Using indirect evidence such as from an unmatched comparison of survival of advanced stage cancer patients after conventional treatment followed by an alternative treatment with survival after conventional treatment alone suggests that there are other alternative cancer treatments that appear to produce a significant extension of survival. These include:Whole-Body Therapy developed by Dr Josef Issels in Bavaria, Germany(8) - This produced 16.6% 5-year survival with terminal cancer patients compared with <5% expected from orthodox treatments; and 15% 15-year survival compared with <2% expected from orthodox treatments. A second therapy that has been tested in clinical trials is Hydrazine Sulphate, developed by Dr Joseph Gold in New York(9). Scientists in Russia have confirmed that it stops cachexia (cancer-induced starvation in 50% of cases, shrinks inoperable malignant and non-malignant brain tumours, and also produces a significant improvement in survival in lymphomas, particularly Hodgkin’s disease. A third therapy currently undergoing a clinical trial is shark cartilage. Preliminary results suggest some effect of treatment on survival(10).

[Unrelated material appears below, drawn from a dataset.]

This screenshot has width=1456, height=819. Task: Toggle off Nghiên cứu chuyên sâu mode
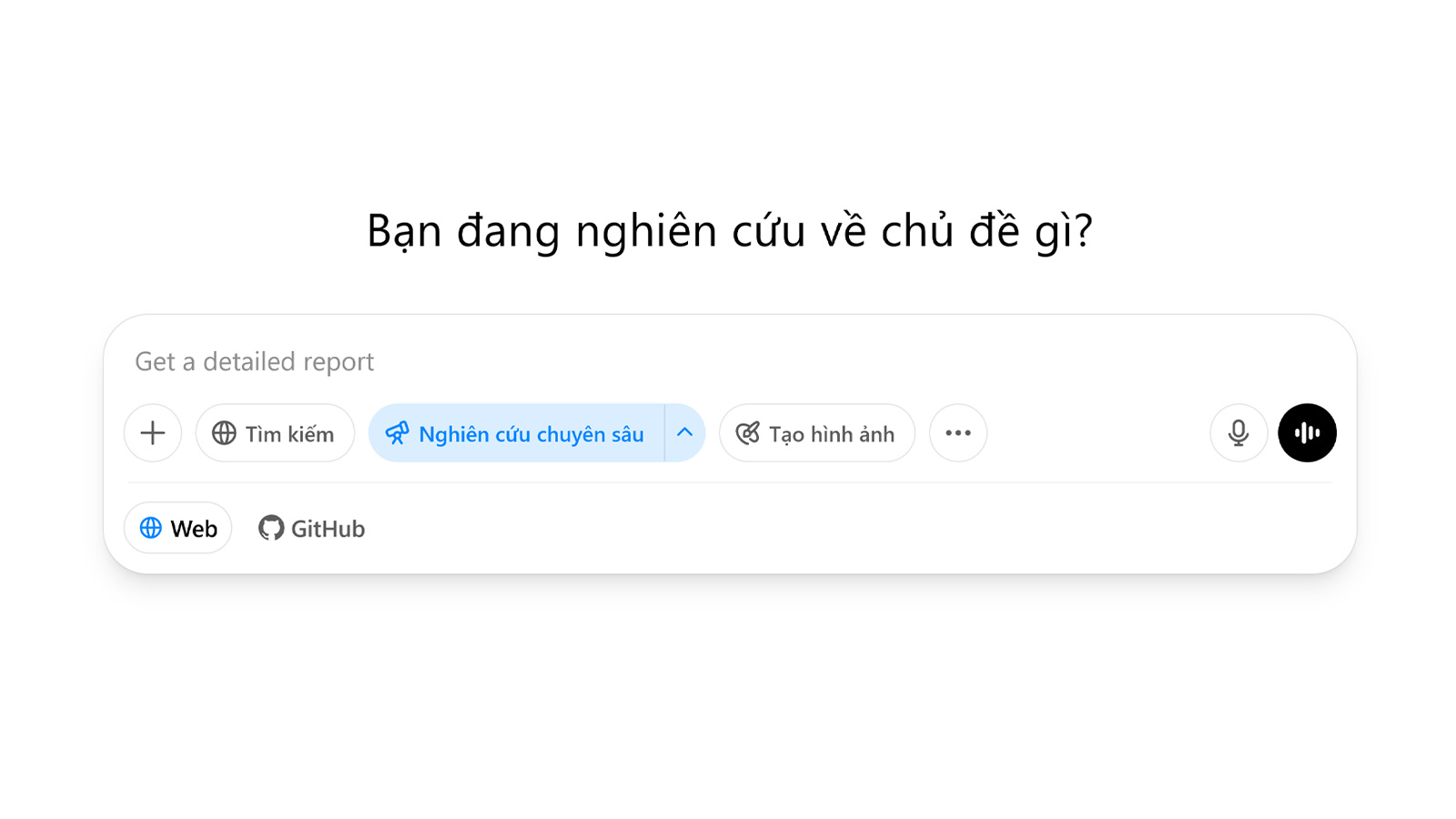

Such trials of alternative therapies are normally only permitted with patients with advanced cancer. This is on the grounds that patients must first be treated with the "proven" therapies of surgery, radiotherapy and chemotherapy.
In addition to these there are over 100 different therapies for which there is either scientific evidence of effect on tumours or anecdotal evidence of unexpected long-term remission (11,12). Many of these have been investigated by the US Congress, Office of Technology Assessment(13). Some have subsequently been referred to the US National Institutes of Health’s Office of Alternative Medicine for proper evaluation.
The concept of spontaneous remission is not consistent with the orthodox theory of cancer because it is widely believed that once a tumour reaches a palpable size the body’s immune system is not capable of destroying it or controlling its growth. It is however consistent with the systemic theory of cancer since anything that can reverse the cancer process in the body is likely to result in the tumour disappearing in due course or becoming inactive.
|Dr Lawrence BURTON||Immuno-Augmentative-Therapy||Freeport, Bahamas*|
|Dr Stanislaw BURZYNSKI||Antineoplastons||Houston, Texas*|
|Dr Donald COLE||Hyperthermia||New York *|
|Dr William COLEY||Coley's Toxins||Tijuana, Mexico*|
|Dr Kurt DONSBACH||D.M.S.O.+ Hydrogen peroxide||Tijuana, Mexico*|
|Dr Max GERSON||Gerson Diet||US*|
|Dr Joseph GOLD||Hydrazine Sulphate||Tijuana, Mexico*|
|Mr Harry HOXSEY||Hoxsey Herbal Tonic||US*|
|Dr William KELLEY||Kelley Diet||US|
|Dr William KOCH||Glyoxylide||US and Japan*|
|Dr Ishio KUSHI||Macrobiotic Diet||US and Mexico|
|Dr William LANE||Shark Cartilage||Switzerland*|
|Dr Anita LEROI||Iscador||US|
|Dr Robert LINCOLN||Bacteriophage Method||San Diego, Calif.*|
|Dr Virginia LIVINGSTON||Cancer Vaccine||Tijuana, Mexico|
|Dr Harold MANNER||Vitamins A,C,E and Amygdalin||Quebec, Canada|
|Dr Gaston NAESSENS||714X||California*|
|Dr Linus PAULING||Vitamin C megadoses||New York*|
|Dr Emanuel REVICI||Non-toxic Chemotherapy||San Diego, Calif.|
|Dr David RUBIN||D.M.B.G.||Pacif. Palis., CA*|
|Dr Carl SIMONTON||Psychotherapy|
|Ann WIGMORE||Wheatgrass Diet||Boston and Florida*|
*These therapies were investigated by the US Congress, Office of Technology Assessment (see US Congress, Office of Technology Assessment, Unconventional Cancer Treatments, OTA-H-405, Washington DC: US Government Printing Office, September 1990).